What’s next for interoperability?
Health care has come a long way toward enabling cross-provider interoperability, but there is still a lot of room for improvement. Yes, we now have a consolidated-clinical document architecture (C-CDA) implementation guide, but we still do not populate the C-CDA consistently across providers. Some of the questions surrounding this standards gap include:
- How much information should it include? “Everything,” or what is deemed necessary by the sender?
- How much data should be structured versus free text, enabling downstream users to easily incorporate data to support clinical decision support, for example?
- How do we capture data so it is structured to support downstream reuse, but not encumber the provider who creates that document?
The search for answers to these questions is underway. One emerging solution that’s already starting to help: application program interfaces (APIs). With the advent of APIs using the FHIR® standard, we introduced a new class of interoperability capabilities. These APIs enable reusable access to well-defined data elements where the same API can support many different use cases that we may not have thought about yet (as long as it involves the same data elements). This is a new class of interoperability that can be adopted across providers or with any other stakeholders, particularly patients. Now, we’re seeing a new level of flexibility while simultaneously maintaining critical consistency across providers and vendors as everybody begins to support a core set of common APIs.
With this new flexibility, we need to learn how to find the right balance between sending messages containing raw data versus formatted documents, and interacting at a data element level across systems. In order to determine the right level of granularity to structure data -- whether that data is part of an order, data request or discharge summary -- requires collaboration across all stakeholders. The conversation about establishing the right guidance and standards is what will help solve these issues and deploy the next generation of interoperability.
Cerner’s interoperability standards and goals
As a leader in health care interoperability, Cerner is committed to ensuring the right data is available to the right person at the right time to enable the right decisions to be made for the right patient. We are also committed to helping establish the practical standards and guidance to make this happen across systems necessary to provide a common -- and at times virtual or actual -- integrated health record for a person.
At Cerner, associates are in the trenches helping to develop standards and serving in leadership roles that set direction and move the industry forward. Here are a few of the ways we’re working toward this goal:
- Leadership (ONC’s HIT Standards Committee)

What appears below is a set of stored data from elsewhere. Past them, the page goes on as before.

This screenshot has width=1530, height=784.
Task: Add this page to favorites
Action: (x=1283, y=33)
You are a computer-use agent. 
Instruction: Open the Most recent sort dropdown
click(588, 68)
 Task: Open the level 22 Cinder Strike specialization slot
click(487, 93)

- Standards (HL7, NCPDP and X12)
- Guidance (IHE, CAQH-CORE)
- Vocabulary (Regenstrief [LOINC], IHTSDO [SNOMED])
- Quality measures (NQF)
- Data networks (CommonWell and various state-based and private HIEs)

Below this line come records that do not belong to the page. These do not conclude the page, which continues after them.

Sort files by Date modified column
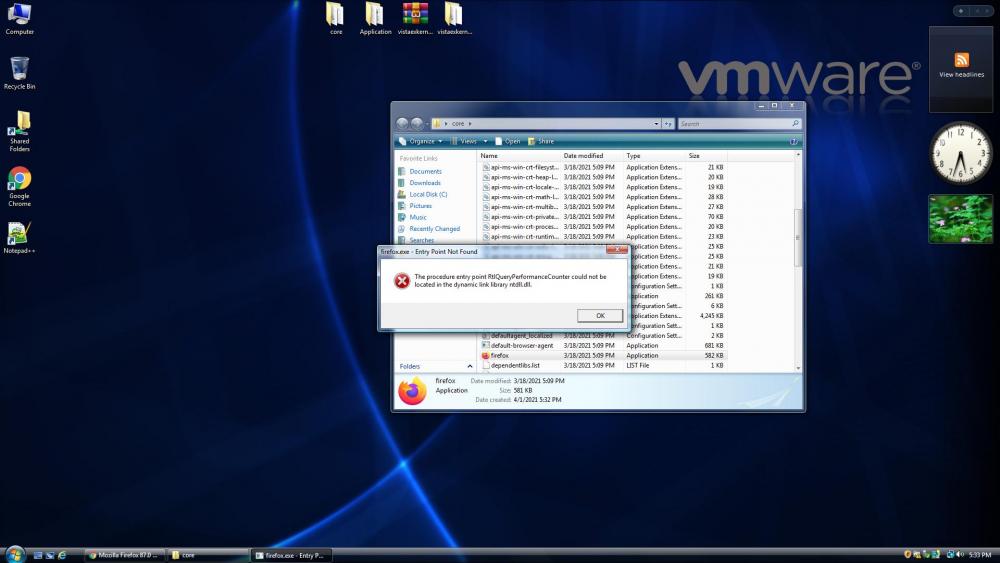 (583, 156)
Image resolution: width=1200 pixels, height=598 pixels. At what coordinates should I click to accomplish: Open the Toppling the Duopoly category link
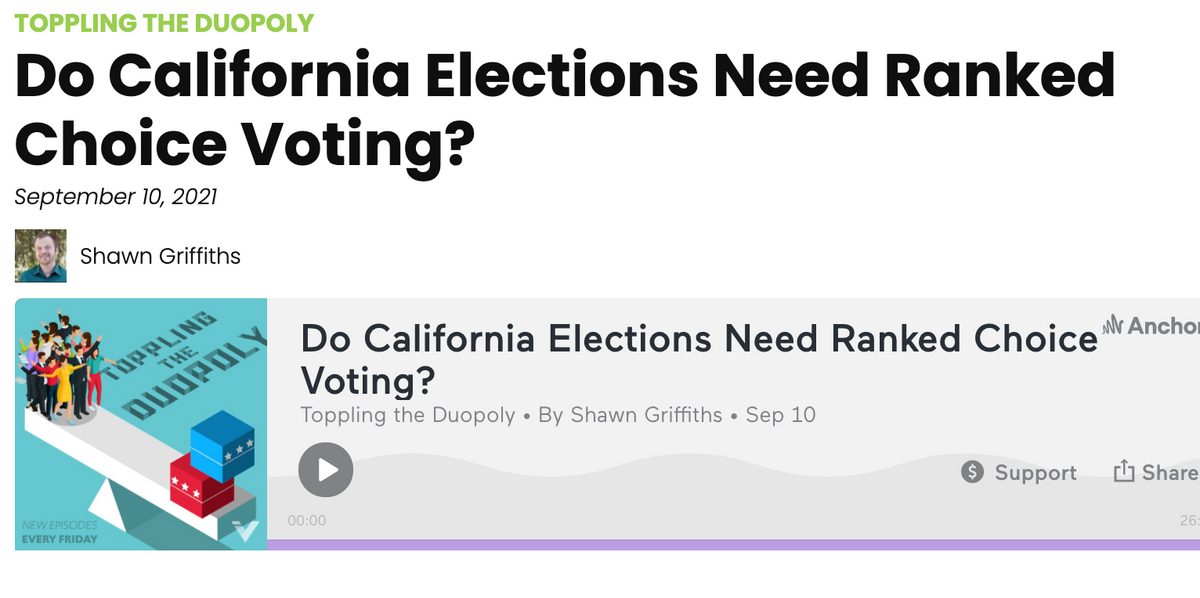(x=164, y=21)
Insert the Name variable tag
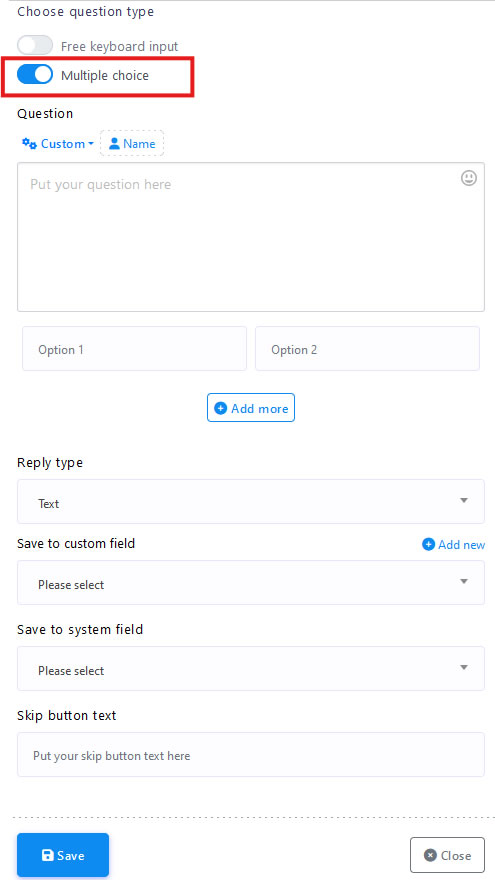 pos(132,143)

- Trust frameworks (DIRECT Trust)
- Interoperability frameworks (Carequality)
- Advocacy organizations (HIMSS, EHRA, CHIME, AONE, WEDI and many others)
With each of these initiatives, we’re aiming to get to a common set of standards and guidance that enables consistent communication not only within and across providers and with other stakeholders. For interoperability to be complete and successful, we must get to a state where we can plug in a new system and have basic, essential data access and exchange happening from the moment the system is live.
FHIR® is the registered trademark of HL7 and is used with the permission of HL7.